A qualified chartered accountant with a strong background in finance, Tony has forged a strong reputation operating homes in partnership with local authorities.
On this episode, Tony sharing wisdom gained over the last 20 years and sharing his thoughts on care now and into the future.
This includes:
- How Tony helped form Healthcare Management Solutions off the back of the 2008 financial crisis to re-vitalise homes that had fallen into the hands of banks and insolvency firms.
- The impact of the current split between NHS healthcare funding and local authority funding for social care.
- The effects of having vacancies in care homes and not enough space in hospitals and how this is leading to people not receiving the correct care at the right time.
- What Tony would do to improve the situation including centralising funding for care and regulatory focus on providing safe, high level care across the board.

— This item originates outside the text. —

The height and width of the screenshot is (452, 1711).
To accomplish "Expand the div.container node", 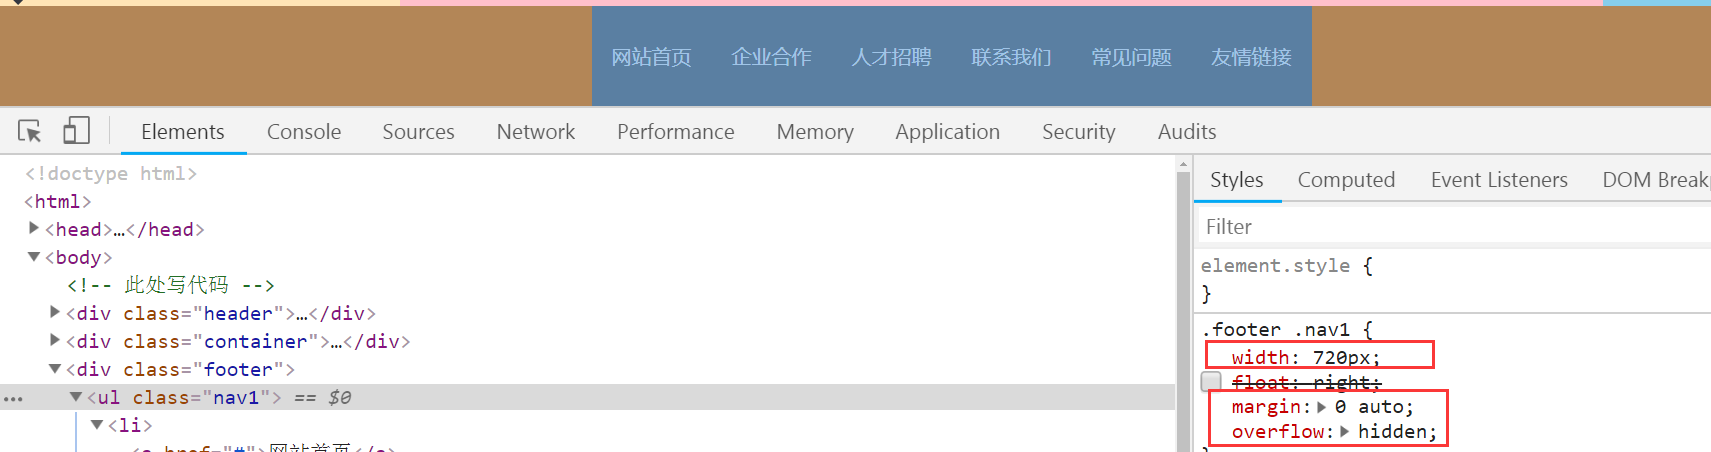I will pos(56,341).

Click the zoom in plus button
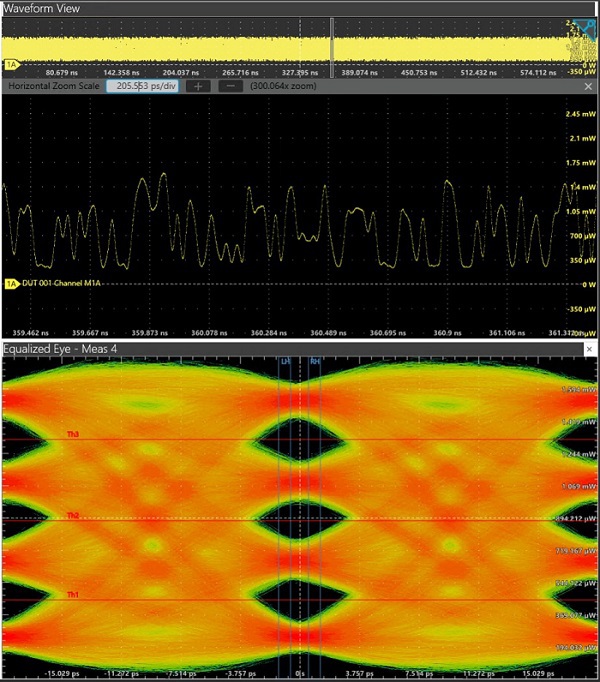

- Finding ways to end the postcode lottery surrounding social care through central funding but still allowing local authorities to commission the services needed in their areas.
- How health and social care are affected by an ageing population and how changes to the make up of our society are impacting the existing structures for care provision.
- Shifting the focus away from decisions that are politically prudent towards decisions focused on societal benefit.
- How we can learn from other social care systems around the world, but we still need to build a bespoke system that fits our specific requirements rather than copying other successful systems directly.
- The impact of the current assessment of people requiring social care and how that process in itself can be stressful and difficult for the person seeking care as well as their family.
- The need for regulators to ensure that care providers can both demonstrate their experience in the field and are moving with the times and modernising with the demands of the changes in society.
- The moral issues surrounding care and financing of care as well as the value of people who genuinely care working in the care sector.